The controversy signals a shift in the concerns about the cause of rapidly escalating health care costs. Up to now, state and federal policymakers examining how hospital system growth affects costs have largely focused on hospital mergers and purchases of physician practices. Studies have found that these deals significantly boost prices to consumers, employers, and insurers. State and federal regulators have stepped up antitrust scrutiny of mergers and acquisitions.
Deep-pocketed hospital systems increasingly are turning to solo expansion to gain a bigger share of the market. These expansions fall outside the legal authority of antitrust enforcers.
Health systems are building satellite ambulatory care centers to attract more well-insured patients and steer them to their own hospitals and other facilities, said Glenn Melnick, a health economist at the University of Southern California.
“The outcome is the same as a merger — capturing patients and keeping them,” he said. “That’s not necessarily good for consumers in terms of access to care or cost efficiency.”
Critics of Mass General Brigham’s plans also warn that the expansion would financially destabilize providers that heavily serve lower-income and minority residents because some of their more affluent patients would move to the new facilities. Those patients’ commercial insurance plans pay nearly three times what the state’s Medicaid program pays.
“It’s a very, very good business move for MGB,” said Dickson, whose system serves a large percentage of Medicaid patients. “But they know quite well this will impact our ability to care for vulnerable populations.”
The Health Policy Commission agreed with those opposing the expansion and said it would advise the state Public Health Council — which will decide on the three expansion applications by April — that the proposals are not consistent with the state’s goals for cost containment.
“Our strong assessment is this would substantially increase spending,” said Stuart Altman, a health policy professor at Brandeis University who chairs the commission. In addition, “there is a clear indication it would reduce revenues to those institutions we count on to provide services to lower-income and historically marginalized communities.”
In a written statement, Mass General Brigham ripped the commission’s findings as flawed. It also disagreed with the commission’s decision to require a cost-improvement plan but said it would work with the agency to address the challenge.
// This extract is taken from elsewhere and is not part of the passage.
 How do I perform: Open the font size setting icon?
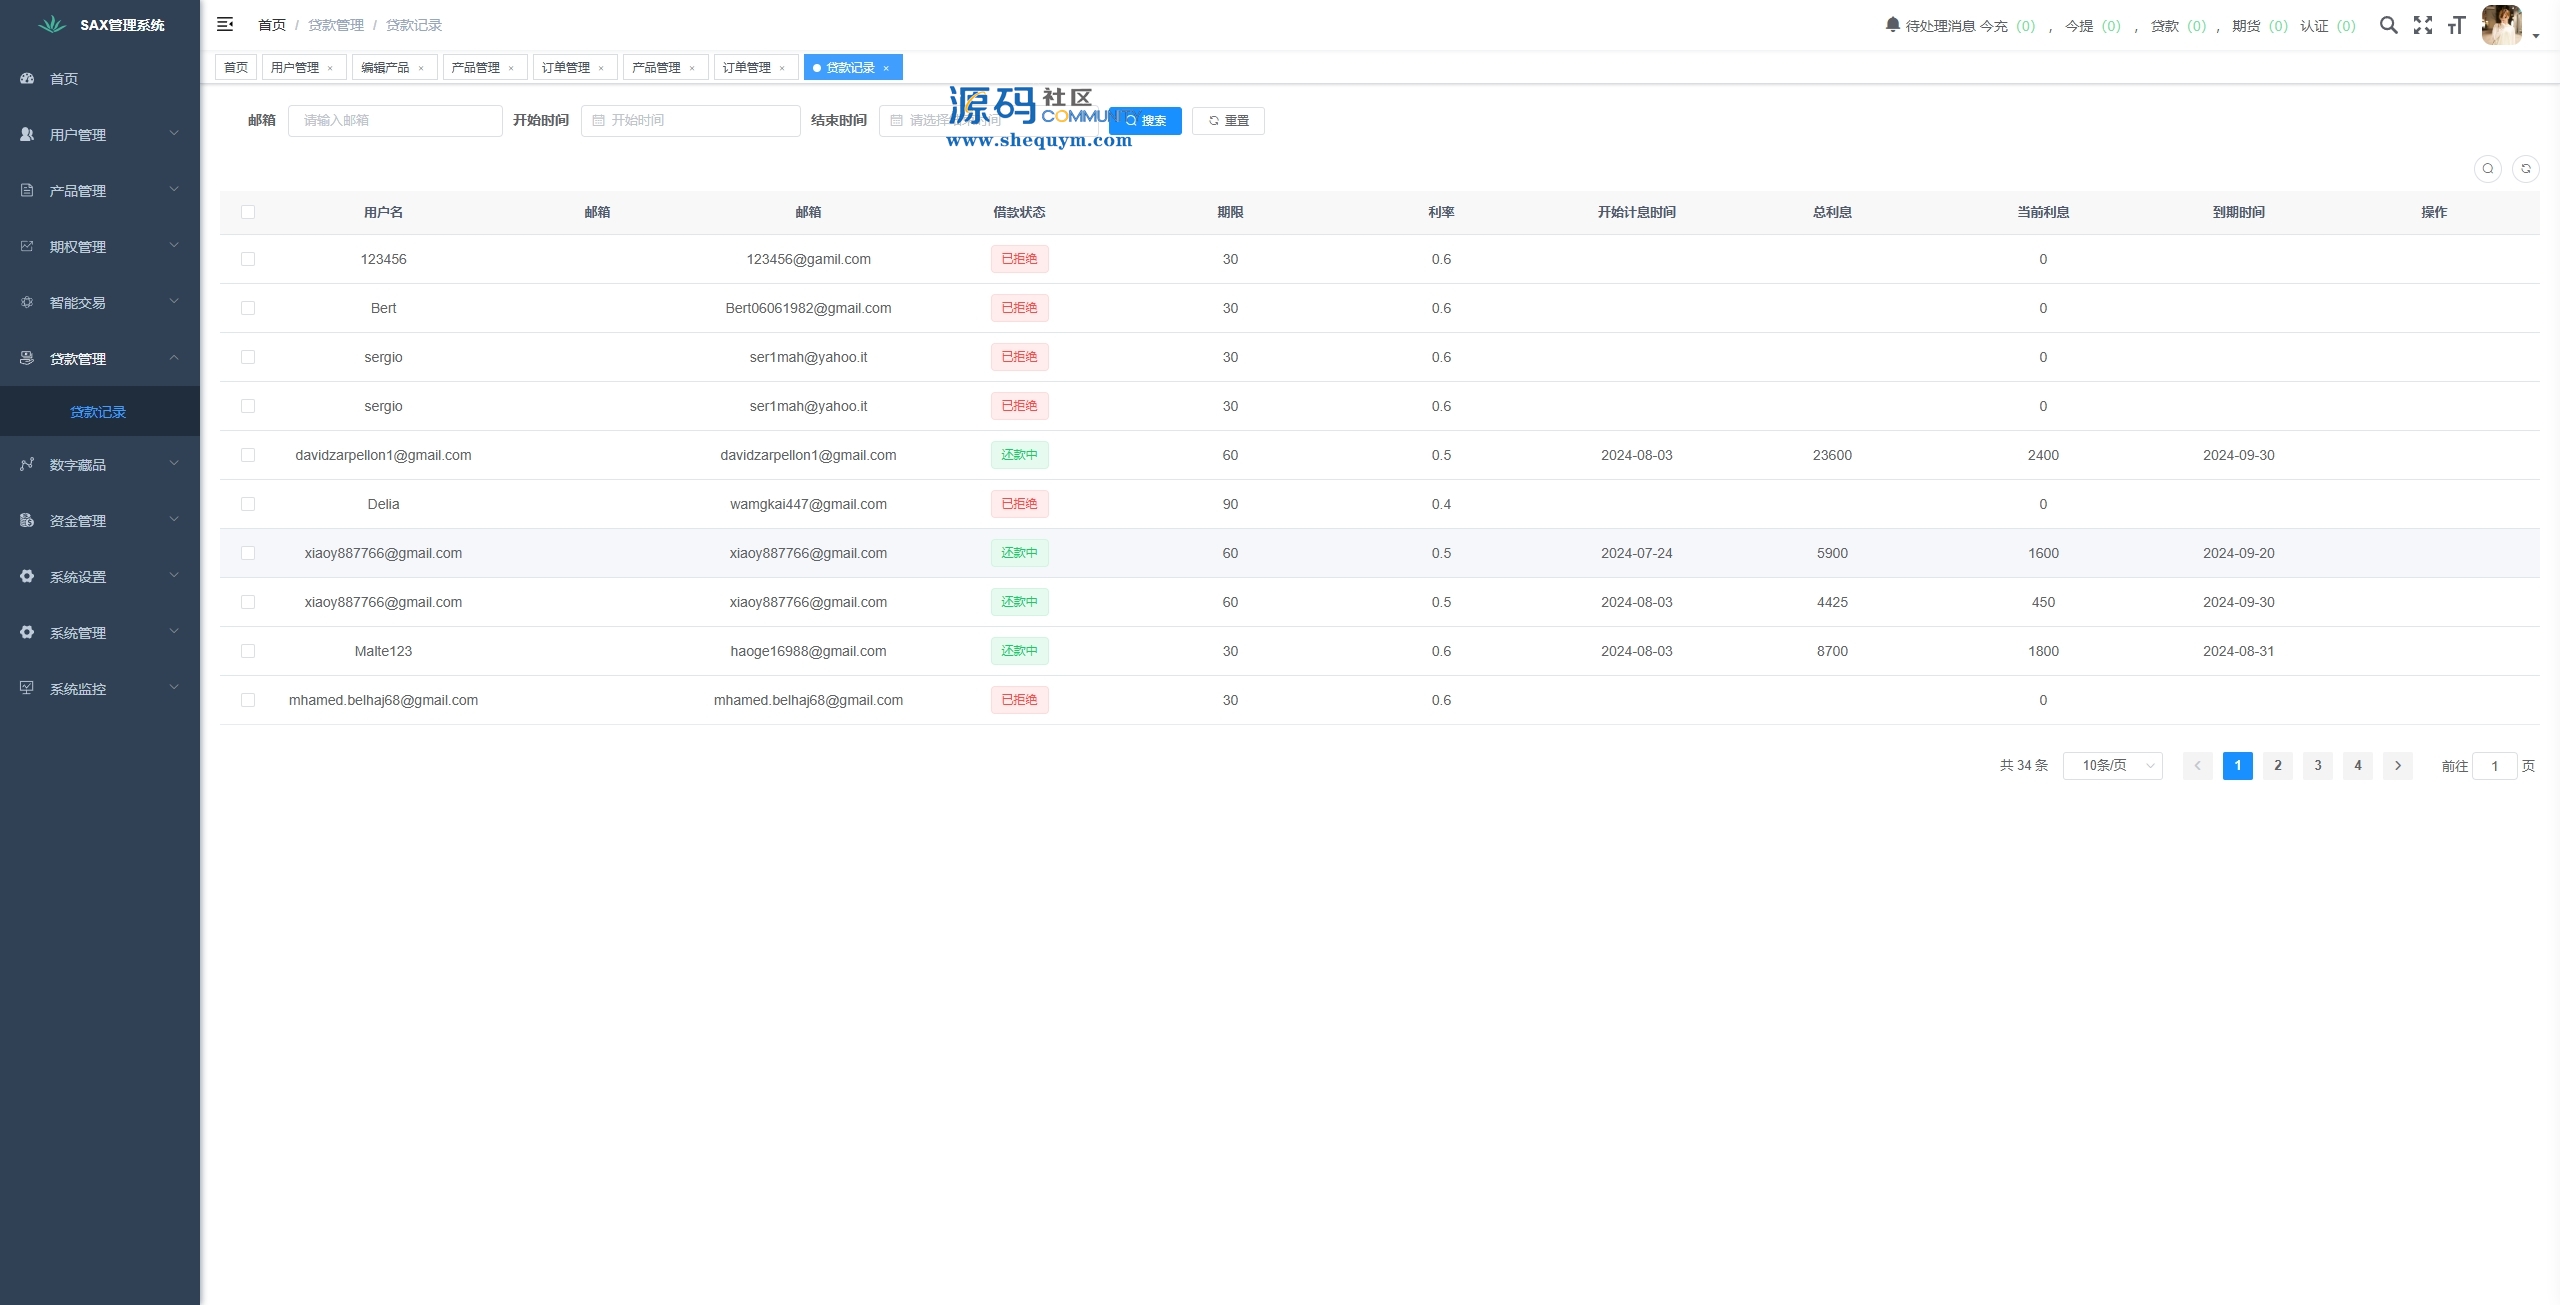[x=2456, y=25]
Under Massachusetts’ determination of need process, Mass General Brigham must show the Public Health Council that its expansion proposals would contribute to the state’s goals for cost containment, improved public health outcomes, and delivery system transformation.
The council has never blocked a project on cost grounds in its nearly 50-year history, said Dr. Paul Hattis, a former member of the Health Policy Commission. He argues that Massachusetts needs more explicit statutory power to decide whether health system expansions are good for the public, because he doesn’t think the council understands its own regulation.
A bill passed by the Massachusetts House of Representatives last fall would give the commission, which was created in 2012, greater authority to investigate the cost and market impact of such expansions. Its legislative fate is uncertain.
Upping the stakes in the Massachusetts expansion fight: Massachusetts General Hospital charges by far the highest prices in the state, and Brigham and Women’s Hospital isn’t far behind.
Patients with a Mass General Brigham primary care physician had the highest total per-member spending in 2019, nearly $700 per month, according to the Health Policy Commission. That was 45% higher than spending for patients served by doctors at Reliant, which is owned by UnitedHealth Group’s Optum unit. Average payments for major outpatient surgery at Massachusetts General and Brigham and Women’s were nearly twice as high as at the state’s lowest-paid high-volume hospital.